JJ Gabriel: La Joya Paciente del Manchester United
El marcador decía 5-0, la grada pedía a gritos un nombre y, sin embargo, el chaval no se movió del banquillo. JJ Gabriel, 15 años, uno de los diamantes más brillantes de la academia del Manchester United, vio desde la banda cómo el primer equipo arrollaba al Rosenborg en Noruega… sin llegar a pisar el césped.
Para muchos aficionados fue una oportunidad perdida. Para él, simplemente un paso más en el camino.
Un talento precoz al que no le queman las prisas
Gabriel viene de una temporada en la que se saltó etapas con una naturalidad insultante. Con solo 15 años ya brillaba con los Under-18s, jugando por encima de su categoría y confirmando lo que en Carrington se comenta desde hace tiempo: están ante un talento especial.
El plan interno es claro. El club quiere acelerar su integración en la dinámica del primer equipo esta temporada bajo la batuta de Michael Carrick. La idea es que su debut absoluto llegue este mismo verano, en una pretemporada cargada de escaparates de lujo.
Rosenborg, amistoso, 5-0, partido resuelto pronto, un estadio entregado. El contexto parecía escrito para que el chico sumara sus primeros minutos con los mayores. Pero Carrick decidió otra cosa. Gabriel se quedó sentado todo el encuentro.
Las redes y los foros se llenaron de quejas. La hinchada lleva tiempo reclamando ver al joven en acción con los profesionales. La expectación es enorme. Sin embargo, el propio jugador, lejos del ruido, mantiene la calma y acepta el guion. Sabe que el calendario le dará más puertas que tocar.
Una generación que golpea fuerte
El triunfo ante Rosenborg fue, en realidad, una exhibición de la nueva ola de la cantera. Varios compañeros de Gabriel sí tuvieron su oportunidad… y no la desaprovecharon.
- Shea Lacey
- Jacob Devaney
- Harry Amass
- Ethan Williams
marcaron en un segundo tiempo que fue un escaparate perfecto para la energía y el descaro juvenil. Joshua Zirkzee, el único miembro consolidado del primer equipo que vio puerta, completó la goleada.

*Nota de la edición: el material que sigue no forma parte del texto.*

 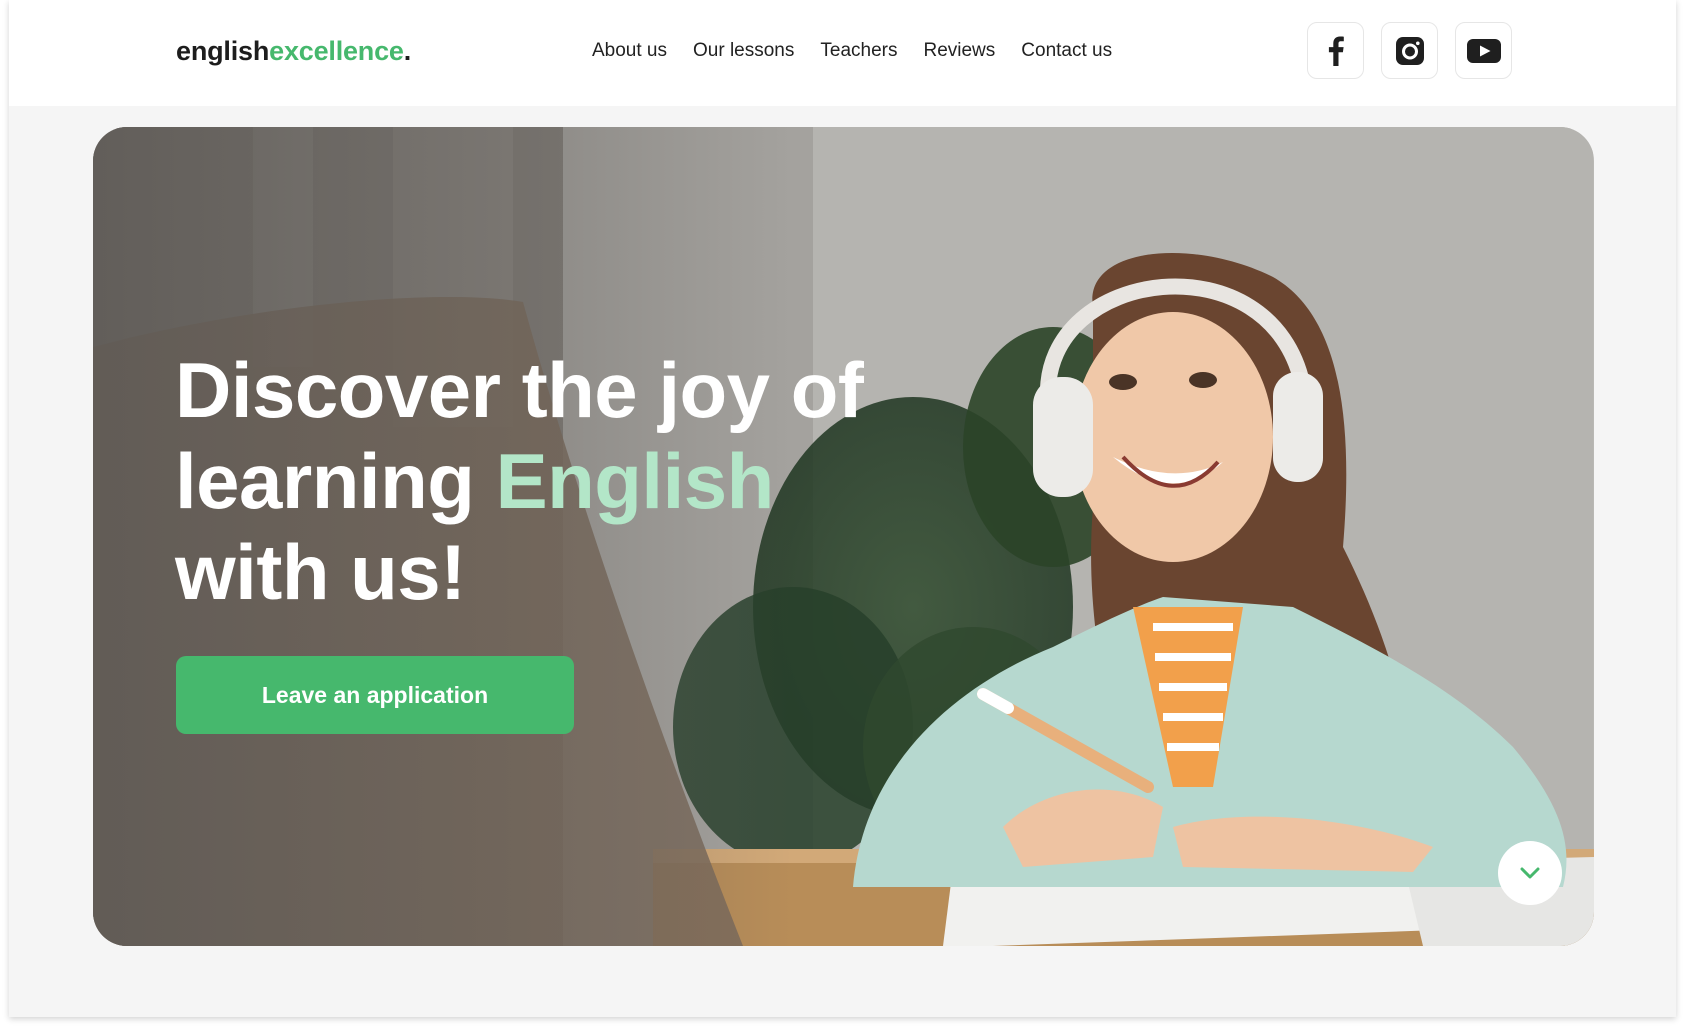 I want to click on hero-title-accent: English, so click(x=635, y=481).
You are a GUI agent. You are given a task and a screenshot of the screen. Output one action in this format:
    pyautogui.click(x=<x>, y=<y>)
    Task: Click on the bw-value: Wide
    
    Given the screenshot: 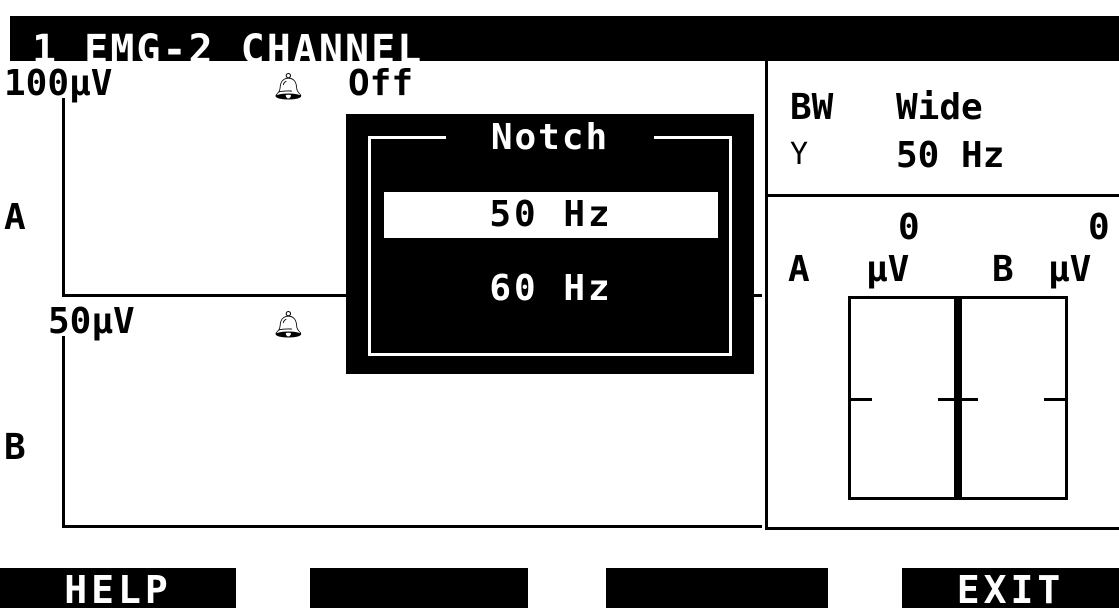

No fue un amistoso más. Fue un mensaje. Los chicos vienen empujando fuerte y no les tiembla el pulso.
Carrick lo reconoció sin rodeos al término del partido. Habló de un vestuario en el que los jóvenes “se expresan, son ellos mismos y se siguen exigiendo para ser mejores”. Subrayó que algunos tramos de la segunda parte le parecieron “realmente, realmente buenos”. Y dejó claro que su misión es mantener a todos, veteranos y canteranos, en ese estado de confianza en el que el futbolista se siente imparable.
En su lectura, los sénior aún están “encontrando su camino” en esta fase de preparación, pero el equipo se ha acostumbrado a encadenar buenos resultados y a convivir con esa sensación de dominio. Mientras, los chavales aprovechan cada minuto para reclamar un sitio.
Un verano lleno de ventanas abiertas
Para Gabriel, el mensaje es doble. No jugó en Noruega, sí, pero el verano apenas empieza. El calendario de amistosos del United no podría ser más exigente ni más atractivo: Atlético de Madrid, Paris Saint-Germain, Leeds y AC Milan esperan en las próximas semanas.
Cada uno de esos duelos es una oportunidad. Un escenario distinto, un tipo de exigencia diferente, un escaparate mundial. Carrick lo sabe. La dirección deportiva también. Y el propio Gabriel, pese a su edad, parece entender que su momento no se mide en un solo partido de julio.
En un club que ha construido buena parte de su identidad sobre la promoción de talento joven, la figura de un chico de 15 años que acepta esperar su turno dice mucho. Habla de carácter. De paciencia. De alguien que no quiere solo debutar, sino llegar para quedarse.
Mientras el ruido crece alrededor, él aguarda. Los goles de Lacey, Devaney, Amass y Williams en Trondheim solo aumentan la competencia… y el hambre. La puerta del primer equipo está entreabierta. La cuestión ya no es si JJ Gabriel la cruzará, sino en qué noche grande dará por fin el paso.